PROVIDED PASSAGE →
====

[Bug 2143920] Re: [SRU] Uncaught SSL errors can crash worker threads
Matthew Ruffell
2143920 at bugs.launchpad.net
Fri Mar 13 01:04:08 UTC 2026
Uploaded, with rich git history (hopefully), to noble, thanks.
Uploading python-cheroot_10.0.0+ds1-1ubuntu0.1.dsc
Uploading python-cheroot_10.0.0+ds1-1ubuntu0.1.debian.tar.xz
Uploading python-cheroot_10.0.0+ds1-1ubuntu0.1_source.buildinfo
Uploading python-cheroot_10.0.0+ds1-1ubuntu0.1_source.changes
** Changed in: ceph (Ubuntu)
Status: New => Fix Released
** Changed in: ceph (Ubuntu Jammy)
Status: New => Invalid
** Changed in: ceph (Ubuntu Noble)
Status: New => Invalid
** Changed in: python-cheroot (Ubuntu)
Status: In Progress => Fix Released
--
You received this bug notification because you are a member of Ubuntu
OpenStack, which is subscribed to ceph in Ubuntu.

====

DATASET EXCERPT →
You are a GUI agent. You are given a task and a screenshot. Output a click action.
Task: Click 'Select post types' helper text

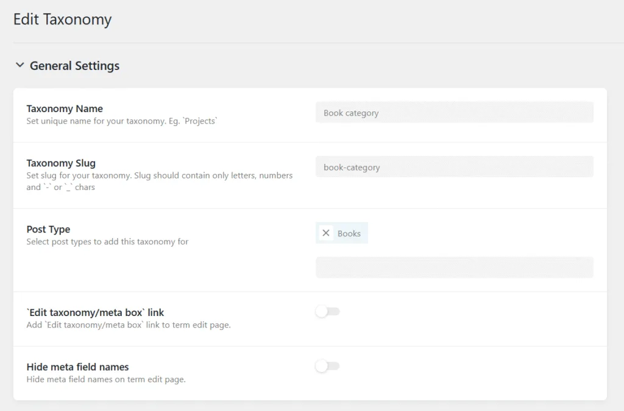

====

Reproduce verbatim the part of the bug notification above, starting at "Status: New => Fix" and ending at "in: python-cheroot (Ubuntu)".

Status: New => Fix Released
** Changed in: ceph (Ubuntu Jammy)
Status: New => Invalid
** Changed in: ceph (Ubuntu Noble)
Status: New => Invalid
** Changed in: python-cheroot (Ubuntu)